To show something is a subspace you must check the three conditions: it contains the zero vector, it is closed under addition, it is closed under scalar multiplication.

First, the kernel.

1. 1.

To show that the kernel contains $\mathbf{0}_{V}$, we must show that $T(\mathbf{0}_{V})=\mathbf{0}_{W}$. That’s exactly Lemma 4.14.1.

2. 2.

If $\mathbf{v},\mathbf{w}\in\ker T$ then $T(\mathbf{v}+\mathbf{w})=T(\mathbf{v})+T(\mathbf{w})=\mathbf{0}_{W}+\mathbf{0}% _{W}=\mathbf{0}_{W}$, so $\mathbf{v}+\mathbf{w}\in\ker T$.

3. 3.

If $\mathbf{v}\in\ker T$ and $\lambda\in\mathbb{F}$ then $T(\lambda\mathbf{v})=\lambda T(\mathbf{v})$ by the second part of the definition of linearity, and this is $\lambda\mathbf{0}_{W}$ which equals $\mathbf{0}_{W}$. Since $T(\lambda\mathbf{v})=\mathbf{0}_{W}$, we have $\lambda\mathbf{v}\in\ker T$.

Next, the image.

1. 1.

We know from Lemma 4.14.1 that $T(\mathbf{0}_{V})=\mathbf{0}_{W}$, so $\mathbf{0}_{W}\in\operatorname{im}T$.

2. 2.

Any two elements of $\operatorname{im}T$ have the form $T(\mathbf{u}),T(\mathbf{v})$ some $\mathbf{u},\mathbf{v}\in V$. Then $T(\mathbf{u})+T(\mathbf{v})=T(\mathbf{u}+\mathbf{v})$ (second part of the linearity definition), which is an element if $\operatorname{im}T$, so $\operatorname{im}T$ is closed under addition.

3. 3.

If $T(\mathbf{u})\in\operatorname{im}T$ and $\lambda\in\mathbb{F}$ then $\lambda T(\mathbf{u})=T(\lambda\mathbf{u})$ by the second part of the definition of linearity, and this is an element of $\operatorname{im}T$ as it is $T$ applied to something, so $\operatorname{im}T$ is closed under scalar multiplication.

###### Example 4.14.1.

Let $A=\begin{pmatrix}0&1\\ 0&0\end{pmatrix}$ so that we have a linear map $T_{A}:\mathbb{R}^{2}\to\mathbb{R}^{2}$ given by $T_{A}(\mathbf{x})=A\mathbf{x}$. We will find $\operatorname{im}T_{A}$ and $\ker T_{A}$.
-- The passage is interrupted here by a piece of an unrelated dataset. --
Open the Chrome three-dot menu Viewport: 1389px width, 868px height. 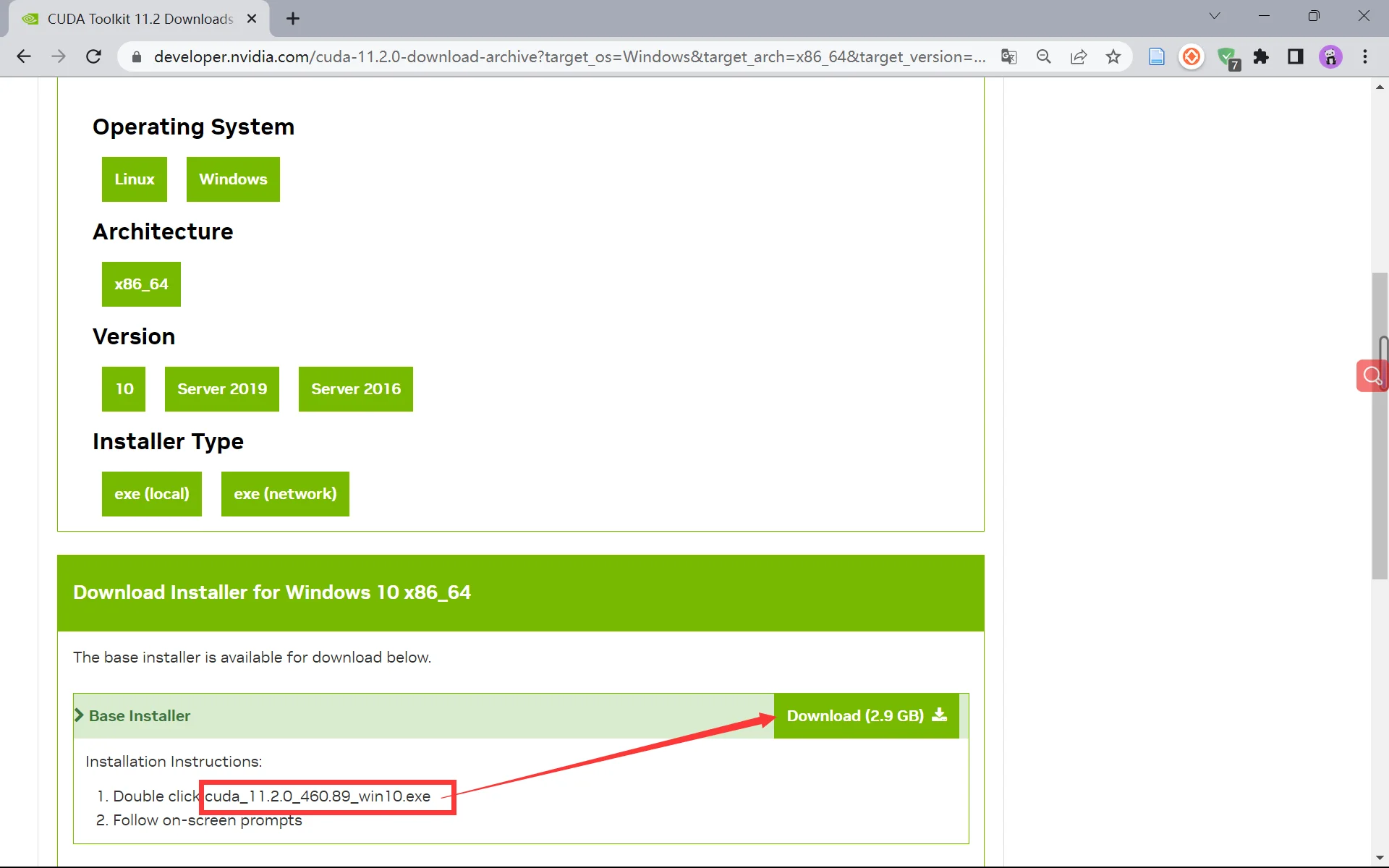1365,56
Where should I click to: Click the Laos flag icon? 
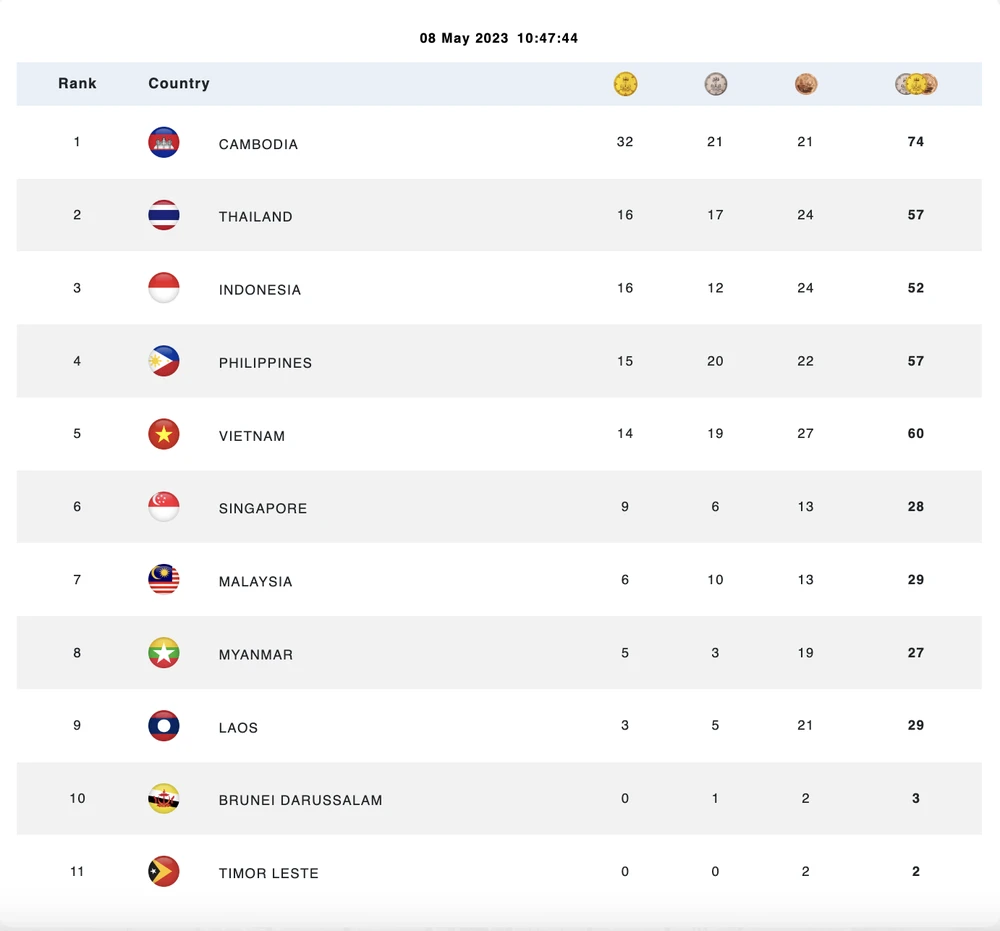164,726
 $\displaystyle\operatorname{im}T_{A}$ $\displaystyle=\left\{T_{A}\begin{pmatrix}x\\ y\end{pmatrix}:x,y\in\mathbb{R}\right\}$ $\displaystyle=\left\{\begin{pmatrix}0&1\\ 0&0\end{pmatrix}\begin{pmatrix}x\\ y\end{pmatrix}:x,y\in\mathbb{R}\right\}$ $\displaystyle=\left\{\begin{pmatrix}y\\ 0\end{pmatrix}:x,y\in\mathbb{R}\right\}$

Another way to write this is that $\operatorname{im}T_{A}=\operatorname{span}\begin{pmatrix}1\\ 0\end{pmatrix}$, and so $\dim\operatorname{im}T_{A}=1$.

Now we’ll do the kernel.

 $\displaystyle\ker T_{A}$ $\displaystyle=\left\{\begin{pmatrix}x\\ y\end{pmatrix}\in\mathbb{R}^{2}:T_{A}\begin{pmatrix}x\\ y\end{pmatrix}=\begin{pmatrix}0\\ 0\end{pmatrix}\right\}$ $\displaystyle=\left\{\begin{pmatrix}x\\ y\end{pmatrix}\in\mathbb{R}^{2}:\begin{pmatrix}0&1\\ 0&0\end{pmatrix}\begin{pmatrix}x\\ y\end{pmatrix}=\begin{pmatrix}0\\ 0\end{pmatrix}\right\}$ $\displaystyle=\left\{\begin{pmatrix}x\\ y\end{pmatrix}\in\mathbb{R}^{2}:\begin{pmatrix}y\\ 0\end{pmatrix}=\begin{pmatrix}0\\ 0\end{pmatrix}\right\}$ $\displaystyle=\left\{\begin{pmatrix}x\\ 0\end{pmatrix}:x\in\mathbb{R}\right\}$

Again we could write this as $\ker T_{A}=\operatorname{span}\begin{pmatrix}1\\ 0\end{pmatrix}$. The kernel and image are equal in this case.

###### Example 4.14.2.

Let $D:\mathbb{R}_{\leqslant n}[x]\to\mathbb{R}_{\leqslant n}[x]$ be $D(f)=\frac{df}{dx}$. We will describe $\ker D$ and $\operatorname{im}D$.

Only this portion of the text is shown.